May 17, 1996
TWENTY FIRST CENTURY RECOVERY, LTD., A PARTNERSHIP, AS SUCCESSOR TO CERTIFIED SAVINGS ASSOCIATION, PLAINTIFF-APPELLANT,
CHARLES MASE AND JOAN MASE, DEFENDANTS-APPELLEES.
Appeal from the Circuit Court of Madison County. No. 94-L-1270. Honorable A. A. Matoesian, Judge, presiding.
As Corrected June 4, 1996.
The Honorable Justice Goldenhersh delivered the opinion of the court: Hopkins, P.j., and Welch, J., concur.
The opinion of the court was delivered by: Goldenhersh
JUSTICE GOLDENHERSH delivered the opinion of the court:
Plaintiff, Twenty First Century Recovery, Ltd., a partnership, as successor to Certified Savings Association (Certified Savings), appeals from the circuit court of Madison County's grant of the motion of defendants, Charles Mase and Joan Mase, to dismiss plaintiff's complaint seeking recovery of a deficiency balance on a promissory note resulting from a real estate foreclosure.

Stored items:
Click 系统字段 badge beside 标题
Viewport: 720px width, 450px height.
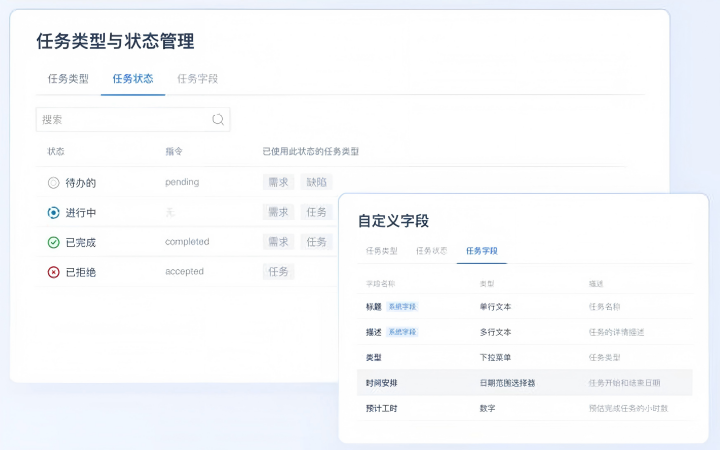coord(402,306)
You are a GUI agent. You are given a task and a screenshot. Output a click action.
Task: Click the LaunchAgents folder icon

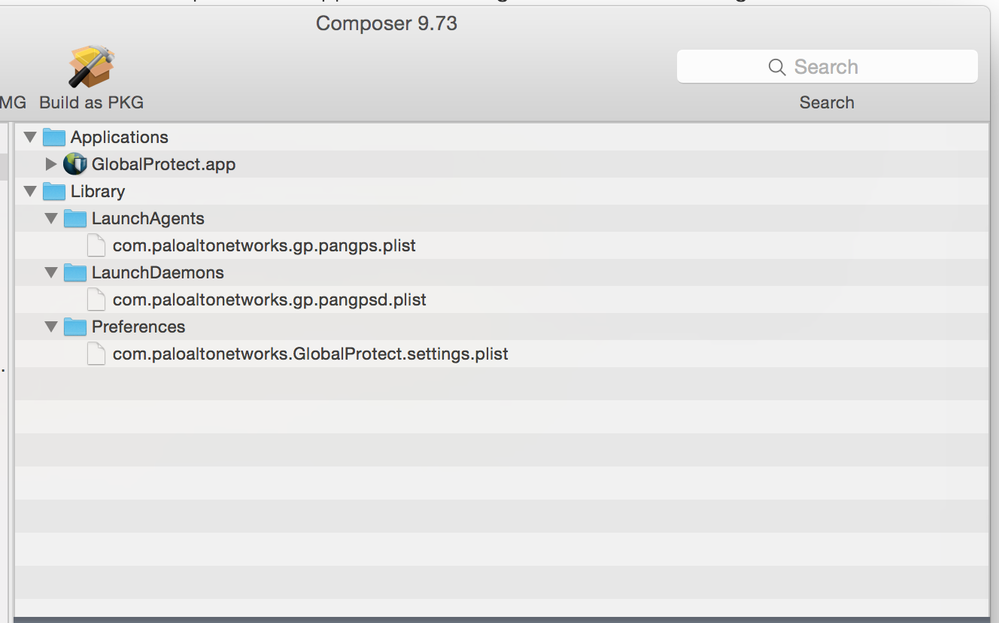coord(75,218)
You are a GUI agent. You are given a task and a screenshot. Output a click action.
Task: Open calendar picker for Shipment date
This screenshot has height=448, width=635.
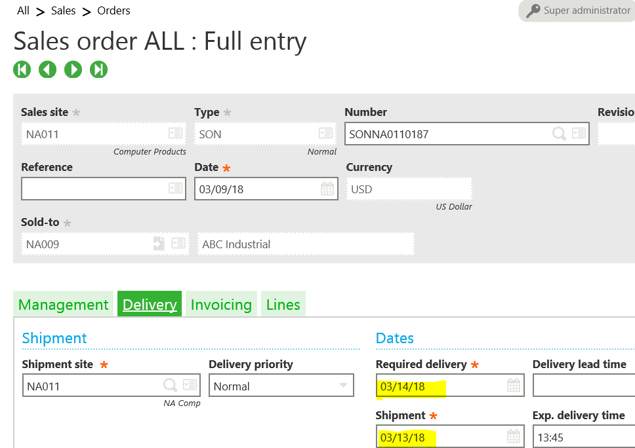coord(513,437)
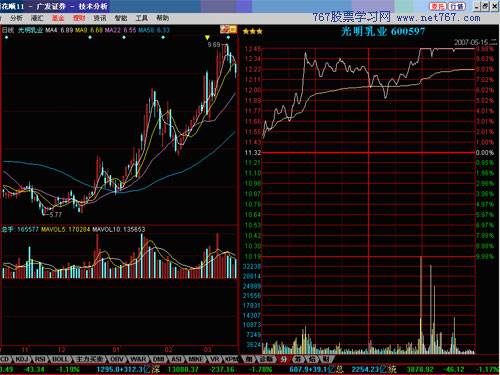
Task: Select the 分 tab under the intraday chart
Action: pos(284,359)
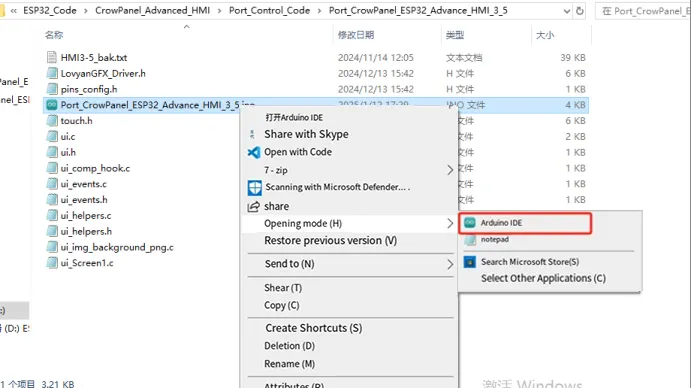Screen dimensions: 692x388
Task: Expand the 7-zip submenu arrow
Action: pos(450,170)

### [Tasks to perform]
1 > In the court opinion, which judge presided over the case in the circuit court?
2 > Edit the court opinion by reproducing everything from "As Corrected June" down to "real estate foreclosure.", replacing "promissory note" with "installment note".
These entries have nothing to do with the court opinion.

### [Responses per task]
1 > Honorable A. A. Matoesian

2 >
As Corrected June 4, 1996.
The Honorable Justice Goldenhersh delivered the opinion of the court: Hopkins, P.j., and Welch, J., concur.
The opinion of the court was delivered by: Goldenhersh
JUSTICE GOLDENHERSH delivered the opinion of the court:
Plaintiff, Twenty First Century Recovery, Ltd., a partnership, as successor to Certified Savings Association (Certified Savings), appeals from the circuit court of Madison County's grant of the motion of defendants, Charles Mase and Joan Mase, to dismiss plaintiff's complaint seeking recovery of a deficiency balance on a installment note resulting from a real estate foreclosure.